The creator of Beanie Babies stuffed animals, H. Ty Warner, has been charged with federal tax evasion for allegedly failing to report income earned in an offshore account, and he has agreed to pay a penalty of more than $53 million.
Safeway adopted a plan to prevent a hostile takeover after learning of a significant accumulation of its stock by an investor. “Poison pill” plans allow existing shareholders to acquire more stock at a discounted rate to discourage a takeover by an outside entity. In an SEC filing, Jana Partners disclosed that it had amassed a 6.2 percent stake in Safeway’s outstanding shares. Safeway’s plan is exercisable if a person or group acquires 10 percent or more of its common stock, or 15 percent by an institutional investor.

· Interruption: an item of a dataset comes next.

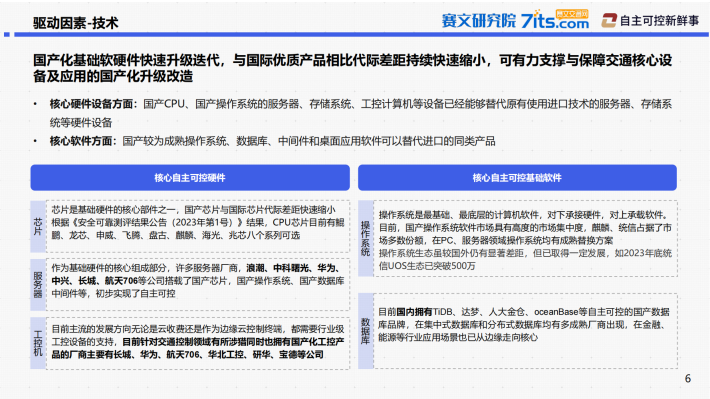Click the 赛文研究院 logo
Viewport: 710px width, 399px height.
point(479,20)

Microsoft said that its board approved a 22 percent increase in the company’s quarterly dividend, to 28 cents, along with a new $40 billion stock buyback program.
Google is investing in a new company focused on health and well-being called Calico. It will address the challenges of aging and related diseases.
FriendFinder Networks, the company that owns Penthouse magazine and a host of online dating and adult Web sites, filed for bankruptcy protection. Last month, FriendFinder’s stock was delisted from the Nasdaq Stock Market because it failed to trade above $1. It is now sold over the counter.
International Monetary Fund chief Christine Lagarde urged the United States not to “put a brake on this beginning of recovery” by failing to resolve an impasse over the budget and cutting back government spending too deeply. The fights between the White House and Congress over the budget and raising the debt ceiling are potentially destabilizing, Lagarde said.
The European Commission, the executive arm of the 28-nation European Union, unveiled draft legislation to regulate financial benchmarks that are used in transactions worth trillions of dollars globally, an effort to prevent market manipulations such as the one involving Libor, an interest rate banks use to borrow from one another. Under the proposal, possible rigging or conflicts of interests could be investigated and fines issued of up to 10 percent of a firm’s revenue.
U.S. existing-home sales hit a six-year high in August, up 13 percent from a year earlier.
The averaged fixed rate on a 30-year mortgage fell to 4.50 percent from 4.57 percent last week. The average on the 15-year fixed mortgage slipped to 3.54 percent from 3.59 percent.
U.S. factories increased output in August by 0.7 percent, the most in eight months, helped by a robust month at auto plants. Automakers increased production 5.2 percent, after a 4.5 percent decline in July.
The House passed a short-term spending plan that would continue funding government operations through mid-December but withhold funding for President Obama’s signature health-care law, firing the opening salvo in what promises to be a contentious 10 days of debate on Capitol Hill over extending government operations by only three months.
The SEC narrowly approved a plan that would require companies to disclose how much more their chief executives are paid than their other employees, advancing an initiative that has been years in the making.
House Republicans approved a plan to cut food-stamp funding by $39 billion and shift the burden of aid to state governments.
Hiroshi Yamauchi, who ran Nintendo for more than 50 years and led the Japanese company’s transition from traditional playing-card maker to video-game giant, died at age 85.
A “like” on Facebook is protected as a form of free speech, a federal appeals court ruled.
— From news services and staff reports
The annual Forbes 400 wealthiest Americans list showed that total wealth climbed 19 percent in the past year, up from $1.7 trillion, with an average net worth per individual of $5 billion. It takes $1.3 billion in assets to get on the list. No. 1 for another year was Bill Gates, 57, who is worth $72 billion. Next was Warren Buffett, who despite giving away about $1 billion last year, was the biggest gainer, adding $12.5 billion to bring his fortune to $58.5 billion.